# Minions LED flood lights



## halloweengoddessrn (Feb 14, 2007)

Has anyone bought the huge 120 LED flood light? I just bought the 120 dou uv adn Im wondering if it has enough "throw" to light up my FCG?


----------



## frstvamp1r (Nov 5, 2006)

I bought Minions smaller LED flood and it was plenty. You have to know that LED's are alot brighter than regular floods.


----------



## shadowopal (Aug 9, 2007)

Agree with ^^^.

Corey's Lights are terrific.
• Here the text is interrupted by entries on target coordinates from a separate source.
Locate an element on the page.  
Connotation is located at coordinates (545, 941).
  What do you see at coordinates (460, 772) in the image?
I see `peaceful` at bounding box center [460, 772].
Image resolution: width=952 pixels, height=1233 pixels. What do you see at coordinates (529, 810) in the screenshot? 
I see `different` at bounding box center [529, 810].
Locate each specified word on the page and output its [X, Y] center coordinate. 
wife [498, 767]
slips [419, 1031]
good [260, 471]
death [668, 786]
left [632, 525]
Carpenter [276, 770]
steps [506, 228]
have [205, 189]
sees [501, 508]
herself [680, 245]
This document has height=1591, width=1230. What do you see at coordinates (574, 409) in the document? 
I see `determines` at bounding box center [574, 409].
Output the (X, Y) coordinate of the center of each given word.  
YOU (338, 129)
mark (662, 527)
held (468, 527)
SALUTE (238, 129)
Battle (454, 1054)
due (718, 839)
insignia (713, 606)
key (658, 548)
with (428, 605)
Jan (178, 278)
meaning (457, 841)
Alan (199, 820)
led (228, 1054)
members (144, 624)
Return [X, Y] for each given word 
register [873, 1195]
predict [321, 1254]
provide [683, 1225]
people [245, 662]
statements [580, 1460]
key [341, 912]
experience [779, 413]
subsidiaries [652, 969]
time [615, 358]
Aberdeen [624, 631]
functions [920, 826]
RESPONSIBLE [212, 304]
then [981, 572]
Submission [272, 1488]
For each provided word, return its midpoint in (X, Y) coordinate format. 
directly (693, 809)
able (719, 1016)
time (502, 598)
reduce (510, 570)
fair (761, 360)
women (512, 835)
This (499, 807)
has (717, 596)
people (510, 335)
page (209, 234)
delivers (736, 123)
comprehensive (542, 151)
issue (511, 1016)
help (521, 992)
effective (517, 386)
How far are you looking to "throw" the UV light?


----------



## halloweengoddessrn (Feb 14, 2007)

I set up my FCG in a small garage- so a couple feet max


----------



## DarkLore (Jan 25, 2009)

Might be nice for people following the thread to know who yall are referring to....

http://www.minionsweb.com


----------



## halloween71 (Aug 9, 2007)

This is the first year with the 120.I plan on ordering a couple of blue ones.
Maybe corey will see this thread give you some info I am sure he did test.


----------



## halloweengoddessrn (Feb 14, 2007)

Test results would be great- with pics of course!


----------



## Gory Corey (Nov 17, 2006)

I am still testing prototypes we have been taking and showing at the shows.
It takes forever just to get the data and I havent shot pictures yet.
I am collecting a lot of info: lux at 5 distance, lumens, drop of below 10lux, beam width at 40 ft, beam angle (will let you calculate shorter beam widths) etc.

I can tell you from testing the 50s last night (and a white 120) WOW.
These bulbs are better than I expected - a lot better!

Typical distance before down to 10 lux is 15ft+ for the 50s.
I chose that level since it is still obvious you get illumination on your prop with ambient light present - I have 6 street lights within 300 ft of my property lines so my ambient light is 3lux 70ft into my property - that is pretty bright.

More to come, taking Avery to the zoo - I will post the 50 results later today in the led bulb faq page on the website, and do more testing tonight.


----------



## halloweengoddessrn (Feb 14, 2007)

Awww Corey- I knew you'd respond! ~ Deb


----------



## Gory Corey (Nov 17, 2006)

I am updating the website with test data from the 50, 72 and 120 leds, you can find info here, it will be getting tweaked throughout the day.

http://www.minionsweb.com/osStore/led-bulb-specs-i-17.html


----------



## frstvamp1r (Nov 5, 2006)

Corey, 
have any LED's 50w that will fit into a MR16 socket?


----------



## Gory Corey (Nov 17, 2006)

Nope, only mr11 or mr 16 bipin bases I have gotten so far are a few 9 led 12vADC.
I do not think I would trust the weight of more than 18 LEDs in a bipin configuration (once you account for the envelope and sealant weight)


----------